Defining a research problem in Indigenous research

Supervisors’ experience with Indigenous research projects

In an environment with increasing demand for Indigenous research and an impetus to support increasing numbers of Indigenous higher degree researchers, it is as important for supervisors to first understand how their research training and practice shapes their contribution to a project.

As supervisors, transparency with higher degree researchers and with other supervision panellists is important. Talk with them about your intellectual commitments, including theoretical and methodological practice. Explore together the extent to which these commitments usefully support or pull against Indigenous research activity in your field.

Supervisors are encouraged to lean into their own expertise and share that expertise through research training and education. Not all Indigenous research projects require Indigenous research methods, and equipping Indigenous researchers with traditional methodological skills can have value. Supervisors also need to be self-reflexive about how their own training and commitments may come into tension with Indigenous knowledges and research practices.

Due to the limited Indigenous research training capacity nationally, supervisors should not assume that others can supplement gaps in your expertise. The Indigenous academic workforce is growing, but still small and it is not appropriate that non-Indigenous supervisors continue to delegate this aspect of their supervision to others. We encourage supervisors to take a professional development approach to your own skill set and invest in your ongoing learning: reading new literatures alongside higher degree researchers, facilitating peer learning groups and critical friends, attending conferences, and asking questions.

_Challenges:_
A. In the text on Indigenous research supervision, how is the Indigenous academic workforce described?
B. Please write out the passage from the text on Indigenous research supervision that starts at the words "As supervisors, transparency" and ends after the words "in your field.".

_Data section:_
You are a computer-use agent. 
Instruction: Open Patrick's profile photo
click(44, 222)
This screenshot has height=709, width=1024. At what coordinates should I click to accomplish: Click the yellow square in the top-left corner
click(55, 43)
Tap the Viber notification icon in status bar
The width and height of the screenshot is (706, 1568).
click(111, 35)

--

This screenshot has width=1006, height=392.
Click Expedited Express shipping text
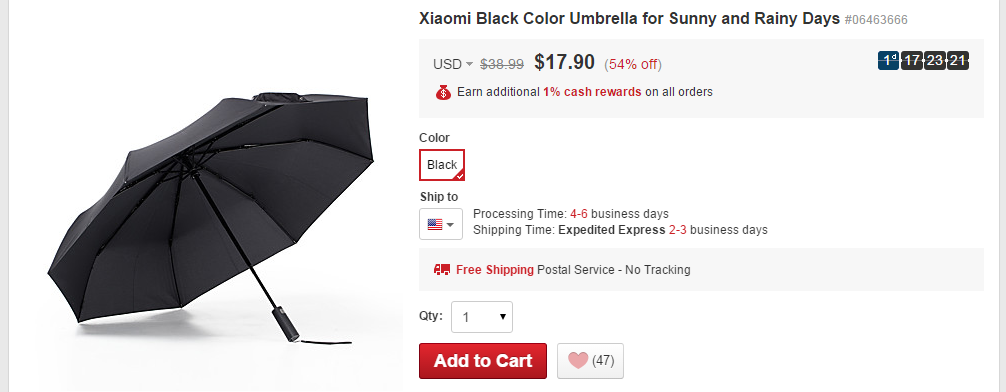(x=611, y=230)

_Responses by task:_
A. It is growing, but still small.

B.
As supervisors, transparency with higher degree researchers and with other supervision panellists is important. Talk with them about your intellectual commitments, including theoretical and methodological practice. Explore together the extent to which these commitments usefully support or pull against Indigenous research activity in your field.